• _What is required_
From the line containing "Task: Go back using the left arrow" through the last line below, copy every line exactly, leaving out the pictures.

Dataset entries

Start of Block

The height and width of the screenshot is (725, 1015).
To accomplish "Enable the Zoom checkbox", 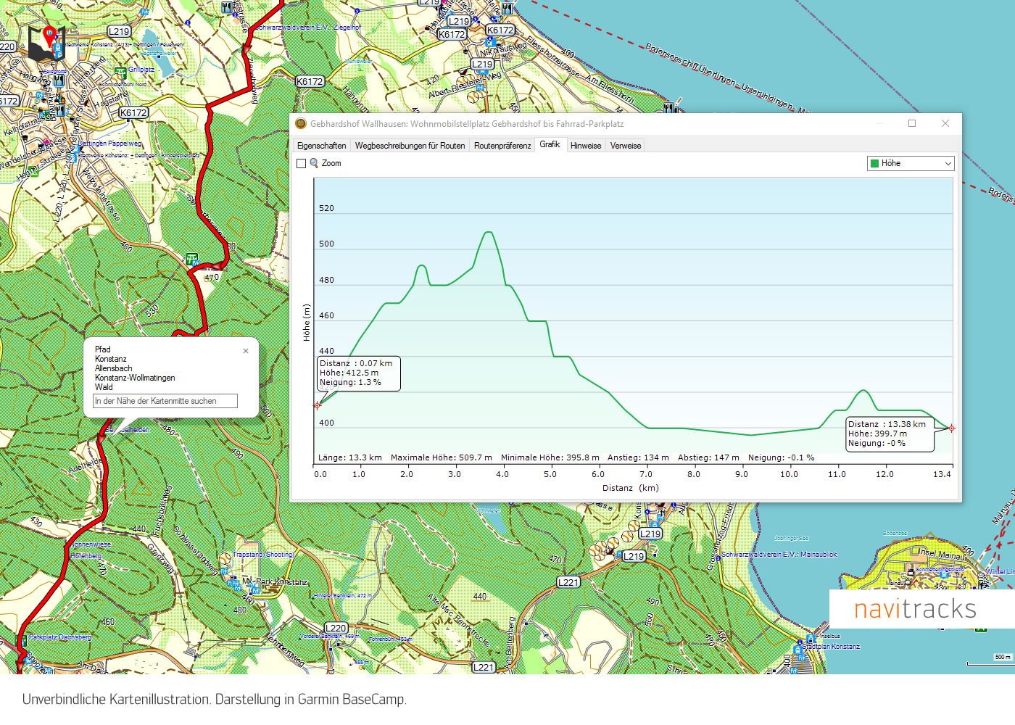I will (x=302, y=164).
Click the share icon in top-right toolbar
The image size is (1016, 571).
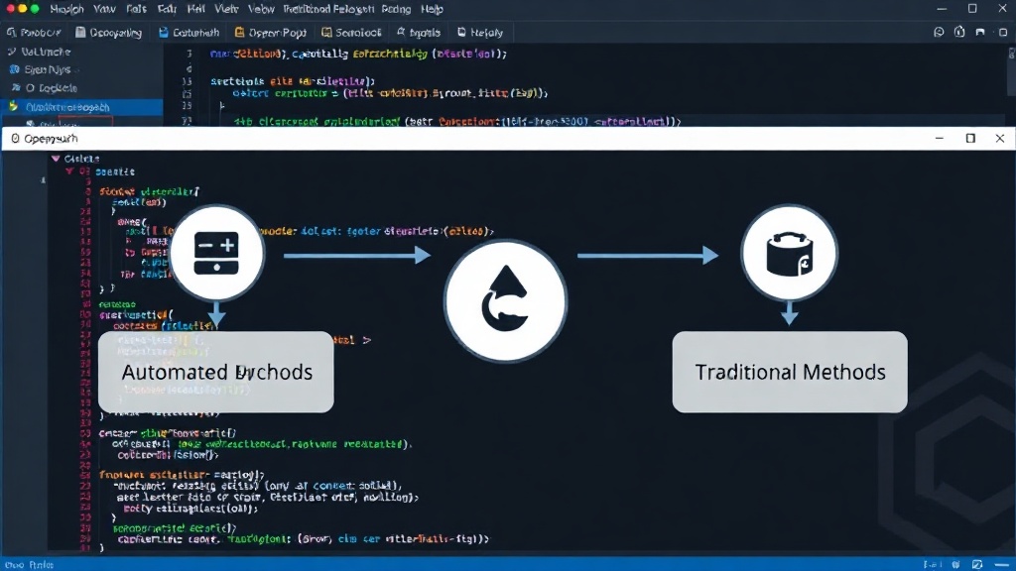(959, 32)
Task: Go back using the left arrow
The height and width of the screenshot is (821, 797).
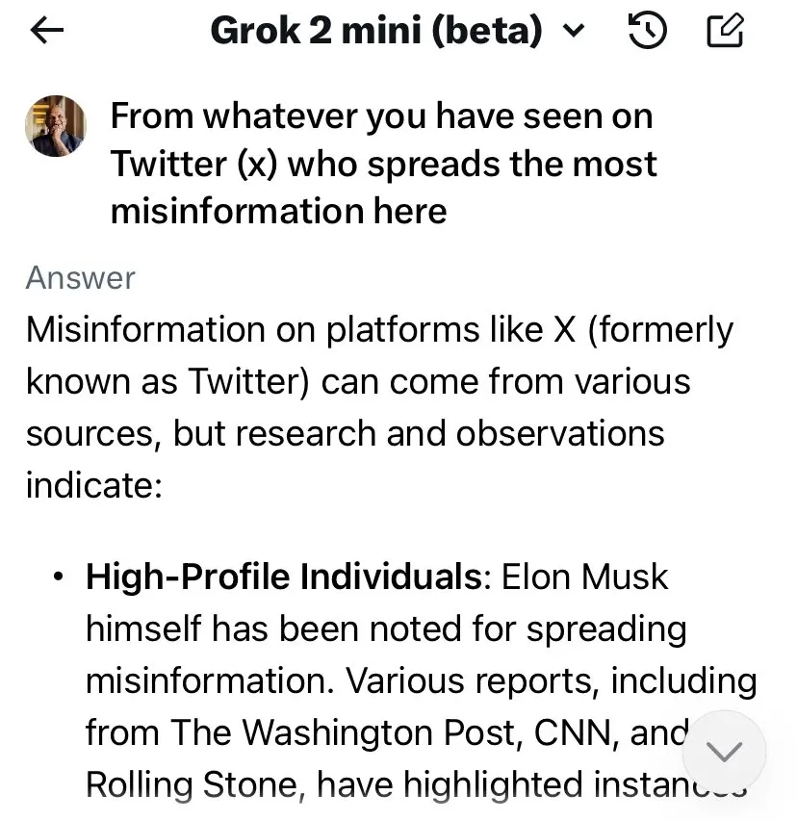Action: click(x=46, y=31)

End of Block

• _Written solution_
Task: Go back using the left arrow
The height and width of the screenshot is (821, 797).
Action: click(x=46, y=31)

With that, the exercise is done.